Ted Harker

Personal information
- Full name: Edward Harker
- Date of birth: 9 November 1862
- Place of birth: Nottingham, England
- Date of death: June 1960 (aged 97)June 1950
- Place of death: Newark-on-Trent
- Position: Forward

Senior career*
- Years: Team / Apps / (Gls)
- 1882–1889: Notts County / 2 / (0)

= Ted Harker =

English footballer

Edward Harker was an English footballer who played in The Football League for Notts County.

==Early career==
Ted Harker was born and grew up in Plumtree, a suburb of the city of Nottingham, in Nottinghamshire. Ted Harker' first recorded appearance for Notts County was made against the crack Scottish amateurs, Queen's Park, in November 1882, but it was not until season 1886–87 that Harker featured on a regular basis. 25 matches and six goals in that season being his best return, within overall figures of 66 matches and 11 goals. Of note, but Harker may/may not have played is that Notts County reached the Sixth Round of the FA Cup in 1887, losing 4–1 to the eventual losing Finalists, West Bromwich Albion

==1888–1889 Season==
Ted Harker, playing as one of the forwards, made his League debut on 15 September 1888 at Anfield, the then home of Everton.
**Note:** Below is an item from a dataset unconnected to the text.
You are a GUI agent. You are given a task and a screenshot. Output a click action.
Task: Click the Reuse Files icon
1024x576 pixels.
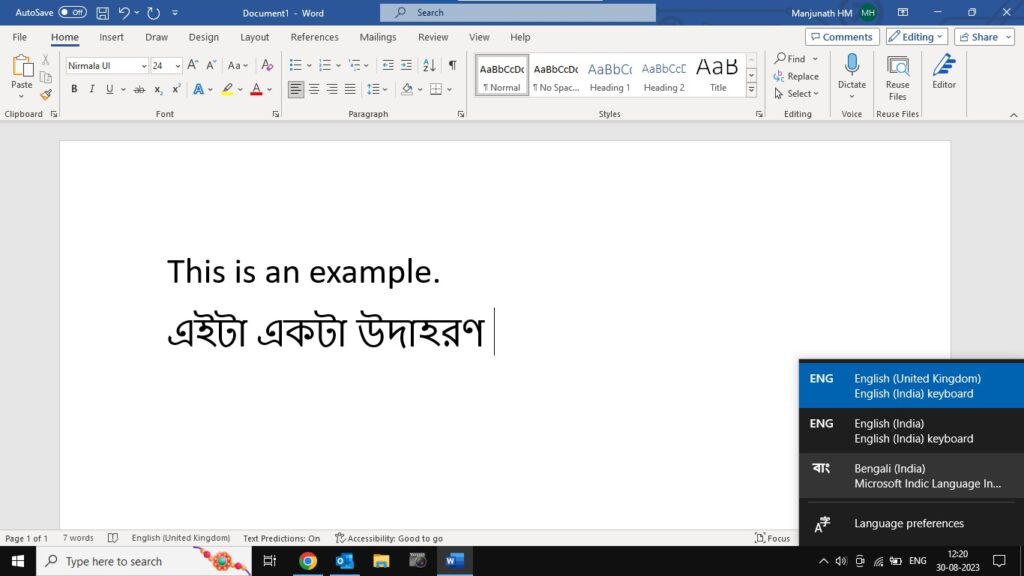coord(897,73)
Notts County lost to the home team 2–1. Ted Harker appeared in two of the 22 League matches played by Notts County in season 1888–89.

==1889 onwards==

Harker retired from football in November 1888 and variously worked as a warehouseman and later in his working life a maltster's clerk.

He lived a long life and did not die until June 1950 aged 87. He died in Newark-on-Trent.